Text passage
The employer argues that the Court of Appeals erred by determining that the claimant received bona fide wages where even he acknowledged that he was unable to return to full duty after the injury. It also argues that the decision permits the claimant to receive more benefits for the two-year period after the injury than if he had not been injured because he will receive both his wages and income benefits. We disagree.
An employer seeking credit against its workers' compensation liability has the burden to show a proper legal basis for the request. The ALJ failed to state a reason for granting the credit, and the employer has failed to show a proper legal basis. The evidence indicates that the employer paid the claimant to perform light-duty work after his injury and surgery but eventually reduced his hours to the point that he quit. The employer's position before the ALJ was that the injury was only partially disabling. We note that had the ALJ agreed, KRS 342.730(1) would have entitled the claimant to receive partial disability benefits in addition to his wage. Having failed to convince the ALJ that the claimant was only partially disabled or to appeal the finding of permanent total disability, the employer now relies on KRS 342.0011(ll)(c) and Gunderson v. City of Ashland, 701 S.W.2d 135 (Ky.1985), to argue that it actually considered the claimant to be totally disabled from the outset and intended to pay the post-injury wages in lieu of compensation.

Actions to take
**A.** Return everything in the workers' compensation opinion from "The employer argues" down to "benefits. We disagree.".
**B.** Write the next part of the workers' compensation opinion, starting after its final sentence.
You will not need the listing that comes after this opinion.

Supplied information
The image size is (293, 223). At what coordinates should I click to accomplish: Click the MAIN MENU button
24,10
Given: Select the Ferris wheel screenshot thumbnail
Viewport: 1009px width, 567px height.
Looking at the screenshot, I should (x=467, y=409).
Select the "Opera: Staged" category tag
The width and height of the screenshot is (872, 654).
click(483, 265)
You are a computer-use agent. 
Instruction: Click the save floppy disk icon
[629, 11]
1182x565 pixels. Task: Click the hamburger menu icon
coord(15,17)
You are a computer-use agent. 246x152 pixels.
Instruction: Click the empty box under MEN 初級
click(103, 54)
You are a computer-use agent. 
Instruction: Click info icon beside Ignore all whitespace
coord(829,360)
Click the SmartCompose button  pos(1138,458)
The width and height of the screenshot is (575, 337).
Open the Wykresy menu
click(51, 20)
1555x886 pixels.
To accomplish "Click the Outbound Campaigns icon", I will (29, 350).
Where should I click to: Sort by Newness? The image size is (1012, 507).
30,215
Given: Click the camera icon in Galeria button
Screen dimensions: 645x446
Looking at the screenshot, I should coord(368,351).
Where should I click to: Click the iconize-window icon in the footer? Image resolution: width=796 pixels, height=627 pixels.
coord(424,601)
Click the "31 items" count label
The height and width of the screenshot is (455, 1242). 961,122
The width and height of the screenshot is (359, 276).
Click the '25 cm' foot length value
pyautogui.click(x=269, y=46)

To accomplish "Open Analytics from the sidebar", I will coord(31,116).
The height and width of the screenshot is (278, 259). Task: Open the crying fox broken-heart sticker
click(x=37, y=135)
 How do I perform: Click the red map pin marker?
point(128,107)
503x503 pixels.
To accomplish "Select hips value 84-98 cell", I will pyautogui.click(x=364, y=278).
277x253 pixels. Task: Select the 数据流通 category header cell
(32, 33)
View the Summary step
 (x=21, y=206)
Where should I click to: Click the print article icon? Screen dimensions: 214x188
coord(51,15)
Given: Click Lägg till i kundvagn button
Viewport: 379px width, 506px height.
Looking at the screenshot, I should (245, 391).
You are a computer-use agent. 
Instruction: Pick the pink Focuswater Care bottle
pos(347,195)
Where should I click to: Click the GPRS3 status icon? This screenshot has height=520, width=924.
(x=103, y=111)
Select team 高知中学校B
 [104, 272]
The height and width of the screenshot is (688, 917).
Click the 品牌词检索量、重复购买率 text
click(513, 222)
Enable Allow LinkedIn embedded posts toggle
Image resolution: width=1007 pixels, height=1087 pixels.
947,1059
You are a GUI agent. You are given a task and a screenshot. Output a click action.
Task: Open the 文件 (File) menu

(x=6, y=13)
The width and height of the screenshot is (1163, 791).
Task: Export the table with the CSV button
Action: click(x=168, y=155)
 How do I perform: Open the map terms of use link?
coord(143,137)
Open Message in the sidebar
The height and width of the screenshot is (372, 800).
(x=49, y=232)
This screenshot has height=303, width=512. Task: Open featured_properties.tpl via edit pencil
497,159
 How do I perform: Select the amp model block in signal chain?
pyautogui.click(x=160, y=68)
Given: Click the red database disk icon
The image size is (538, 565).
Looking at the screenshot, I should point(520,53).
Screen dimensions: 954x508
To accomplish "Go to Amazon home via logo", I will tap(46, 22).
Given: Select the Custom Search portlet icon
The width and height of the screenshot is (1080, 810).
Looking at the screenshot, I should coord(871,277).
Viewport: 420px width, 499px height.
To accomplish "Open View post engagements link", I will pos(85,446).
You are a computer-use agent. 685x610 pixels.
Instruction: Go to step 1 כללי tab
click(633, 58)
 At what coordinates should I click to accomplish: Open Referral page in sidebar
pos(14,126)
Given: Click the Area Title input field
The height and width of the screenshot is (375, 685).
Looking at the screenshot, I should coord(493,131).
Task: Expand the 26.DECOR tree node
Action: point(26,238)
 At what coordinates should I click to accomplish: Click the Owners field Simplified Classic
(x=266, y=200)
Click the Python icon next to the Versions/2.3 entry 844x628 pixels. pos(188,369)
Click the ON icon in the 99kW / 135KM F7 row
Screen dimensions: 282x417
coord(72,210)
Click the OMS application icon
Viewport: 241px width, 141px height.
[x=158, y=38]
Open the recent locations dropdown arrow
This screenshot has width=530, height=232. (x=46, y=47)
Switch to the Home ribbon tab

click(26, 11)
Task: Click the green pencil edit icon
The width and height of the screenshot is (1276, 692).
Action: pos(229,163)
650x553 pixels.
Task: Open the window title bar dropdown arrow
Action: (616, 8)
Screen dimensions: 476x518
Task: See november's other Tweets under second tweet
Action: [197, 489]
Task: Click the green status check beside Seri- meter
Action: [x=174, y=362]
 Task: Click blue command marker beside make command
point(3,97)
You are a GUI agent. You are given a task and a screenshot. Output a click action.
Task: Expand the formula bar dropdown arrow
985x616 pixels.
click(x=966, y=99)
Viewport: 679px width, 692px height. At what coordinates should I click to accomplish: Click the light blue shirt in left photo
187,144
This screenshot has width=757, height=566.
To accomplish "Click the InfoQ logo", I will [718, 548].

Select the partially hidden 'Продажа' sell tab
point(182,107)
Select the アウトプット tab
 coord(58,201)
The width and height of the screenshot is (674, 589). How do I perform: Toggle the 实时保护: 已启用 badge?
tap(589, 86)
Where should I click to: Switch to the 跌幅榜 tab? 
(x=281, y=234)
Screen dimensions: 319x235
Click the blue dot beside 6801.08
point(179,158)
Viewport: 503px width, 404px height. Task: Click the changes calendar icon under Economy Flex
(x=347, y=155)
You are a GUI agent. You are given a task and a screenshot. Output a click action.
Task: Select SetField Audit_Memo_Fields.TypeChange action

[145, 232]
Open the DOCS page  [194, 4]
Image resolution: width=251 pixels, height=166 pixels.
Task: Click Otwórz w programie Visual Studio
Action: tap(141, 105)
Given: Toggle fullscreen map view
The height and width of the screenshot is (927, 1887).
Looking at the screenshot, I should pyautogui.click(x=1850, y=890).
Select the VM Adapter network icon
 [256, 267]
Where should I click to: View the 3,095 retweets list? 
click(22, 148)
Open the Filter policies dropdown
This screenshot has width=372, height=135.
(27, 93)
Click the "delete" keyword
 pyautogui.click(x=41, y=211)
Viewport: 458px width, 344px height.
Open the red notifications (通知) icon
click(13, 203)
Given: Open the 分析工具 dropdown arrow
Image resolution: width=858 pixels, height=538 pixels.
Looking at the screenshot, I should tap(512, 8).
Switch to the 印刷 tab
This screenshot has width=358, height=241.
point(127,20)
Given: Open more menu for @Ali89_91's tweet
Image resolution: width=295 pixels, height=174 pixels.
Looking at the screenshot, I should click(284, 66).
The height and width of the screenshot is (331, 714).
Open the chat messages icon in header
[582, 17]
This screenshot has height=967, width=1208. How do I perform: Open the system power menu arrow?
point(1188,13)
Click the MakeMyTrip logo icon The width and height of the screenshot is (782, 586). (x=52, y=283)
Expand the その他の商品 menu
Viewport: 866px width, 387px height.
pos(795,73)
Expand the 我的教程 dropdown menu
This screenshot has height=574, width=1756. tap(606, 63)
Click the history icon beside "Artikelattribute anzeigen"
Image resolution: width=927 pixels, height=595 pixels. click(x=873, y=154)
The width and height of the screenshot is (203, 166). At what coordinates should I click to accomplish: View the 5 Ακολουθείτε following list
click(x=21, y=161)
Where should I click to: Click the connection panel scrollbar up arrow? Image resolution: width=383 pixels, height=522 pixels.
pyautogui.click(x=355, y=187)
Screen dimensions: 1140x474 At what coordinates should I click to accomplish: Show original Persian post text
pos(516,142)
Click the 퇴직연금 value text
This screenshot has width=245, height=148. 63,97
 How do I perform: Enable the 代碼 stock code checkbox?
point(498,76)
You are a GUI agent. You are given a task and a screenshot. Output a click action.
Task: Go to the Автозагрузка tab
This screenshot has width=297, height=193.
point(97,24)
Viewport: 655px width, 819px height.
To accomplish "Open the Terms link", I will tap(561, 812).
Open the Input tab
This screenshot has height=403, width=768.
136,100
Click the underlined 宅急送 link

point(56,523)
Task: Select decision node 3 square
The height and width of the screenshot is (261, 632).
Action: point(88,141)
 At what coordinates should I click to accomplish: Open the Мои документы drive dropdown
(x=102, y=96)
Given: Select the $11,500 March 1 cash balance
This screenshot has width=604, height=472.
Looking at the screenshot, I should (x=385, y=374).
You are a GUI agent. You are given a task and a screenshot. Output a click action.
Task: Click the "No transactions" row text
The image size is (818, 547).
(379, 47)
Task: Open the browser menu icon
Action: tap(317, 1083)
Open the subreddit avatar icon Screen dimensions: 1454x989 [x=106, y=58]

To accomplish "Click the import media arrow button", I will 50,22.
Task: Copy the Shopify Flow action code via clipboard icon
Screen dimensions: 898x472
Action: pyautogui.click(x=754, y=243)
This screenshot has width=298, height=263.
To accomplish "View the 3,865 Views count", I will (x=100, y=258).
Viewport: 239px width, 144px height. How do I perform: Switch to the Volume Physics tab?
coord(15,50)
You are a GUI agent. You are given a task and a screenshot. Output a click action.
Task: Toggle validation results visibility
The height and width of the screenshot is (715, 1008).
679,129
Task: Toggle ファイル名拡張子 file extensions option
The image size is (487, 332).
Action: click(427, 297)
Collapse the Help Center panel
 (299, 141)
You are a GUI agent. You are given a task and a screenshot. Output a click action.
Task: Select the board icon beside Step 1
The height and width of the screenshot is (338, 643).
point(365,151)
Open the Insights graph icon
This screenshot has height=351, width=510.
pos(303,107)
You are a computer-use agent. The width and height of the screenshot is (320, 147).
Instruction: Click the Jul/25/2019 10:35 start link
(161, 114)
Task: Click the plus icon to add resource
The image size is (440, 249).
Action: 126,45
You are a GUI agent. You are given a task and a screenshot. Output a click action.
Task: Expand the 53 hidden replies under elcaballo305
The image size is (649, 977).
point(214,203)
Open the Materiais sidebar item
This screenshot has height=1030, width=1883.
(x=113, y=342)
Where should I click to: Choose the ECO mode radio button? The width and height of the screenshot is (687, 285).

Expected outputs
**A.**
The employer argues that the Court of Appeals erred by determining that the claimant received bona fide wages where even he acknowledged that he was unable to return to full duty after the injury. It also argues that the decision permits the claimant to receive more benefits for the two-year period after the injury than if he had not been injured because he will receive both his wages and income benefits. We disagree.

**B.**
Special Fund v. Francis, Ky., 708 S.W.2d 641, 643 (1986), explains that a finding of fact that favors the party with the burden of proof must be reasonable under the evidence. Nothing in the record supports the employer's argument. Thus, the ALJ erred by granting a credit.
The employer's argument that the claimant would receive more "benefits" for the two-year period after the injury confuses wages and benefits. Wages are paid for performing labor; income benefits are paid for work-related disability. The claimant's wages were "bona fide" because they were paid ostensibly for labor and because the evidence did not permit a reasonable finding that the employer intended to pay them in lieu of workers' compensation benefits.
The decision of the Court of Appeals is affirmed.
LAMBERT, C.J., and CUNNINGHAM, MINTON, NOBLE, SCHRODER and SCOTT, JJ., concur. ABRAMSON, J., not sitting.
. KRS 342.730(5) requires income benefits to be offset by unemployment insurance benefits paid during any period of temporary or permanent total disability. Likewise, KRS 342.730(6) requires an offset for payments made under an employer-funded disability or sickness and accident plan that provides income benefits for the same disability and con tains no internal offset for workers' compensation benefits.